Bad Cree is a fever dream of reality versus visions which overlap in their intensity and intent, leaving Mackenzie haunted by the notion of who she really is and where she belongs.
Fleeing from her family and moving to Vancouver following the death of her kokum , her mother’s mother, she has not returned even after the death of her sister for the funeral.
Her notion of identity is so intrinsically entwined with her memories of a matriarchal, structured life with her aunties, uncles and cousins that she sees herself as a bad Cree, a person to whom gifts in the form of prophetic dreams are becoming a curse.
Is it hereditary or integral to who she is as a person and is she ascribing more to her imaginings than is actually there?
As the line between the dream world, memories and day to life begin to pull the threads of her existence to a taut and tense fabric, the pull to go back home and find out exactly why she is visioning the death of her sister is unbearable.
How and why she is bringing things from her dreams into reality is one strand of the narrative, the other is unresolved grief from inherited loss, displacement, and shaken identity. The birds amassing around her and seemingly intruding on her daily life could be menace or warning, but the text messages, purportedly from her deceased sister Sabrina are entirely another.

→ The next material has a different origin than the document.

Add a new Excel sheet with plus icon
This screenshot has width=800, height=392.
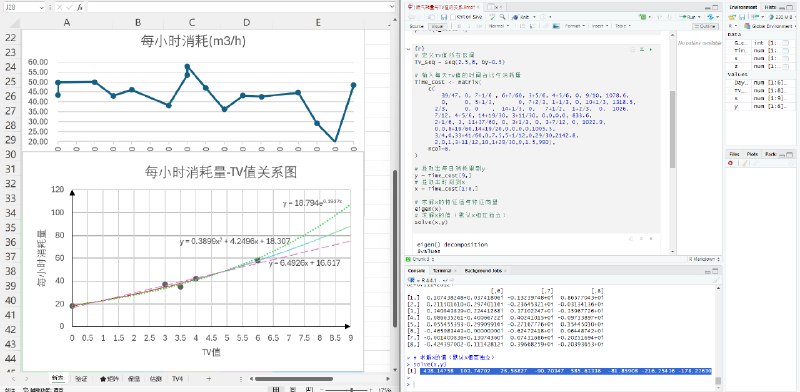pyautogui.click(x=208, y=379)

”Dreams can get you anywhere, but sometimes the illusion of safety is better than nothing.”
This creates such a sense of tension, misdirection and connection with Mackenzie that you feel as though you are being folded into her reality, genuinely becoming fearful for her, and urging her on towards clarity and resolution. The horror exists in the spaces between understanding and oblivion, it is deep, abiding and raw, an unforgettable tale which is both deeply personal and enlightening in the constant use of Cree language and acknowledgement of culture and traditions. It is not an expositional way in which we, the reader, are brought into the Cree community, it is described as it is lived, with a keen and aching awareness that transcends the page-
”This place wasn’t built to believe us, and white people will try to stamp out anything they don’t understand.”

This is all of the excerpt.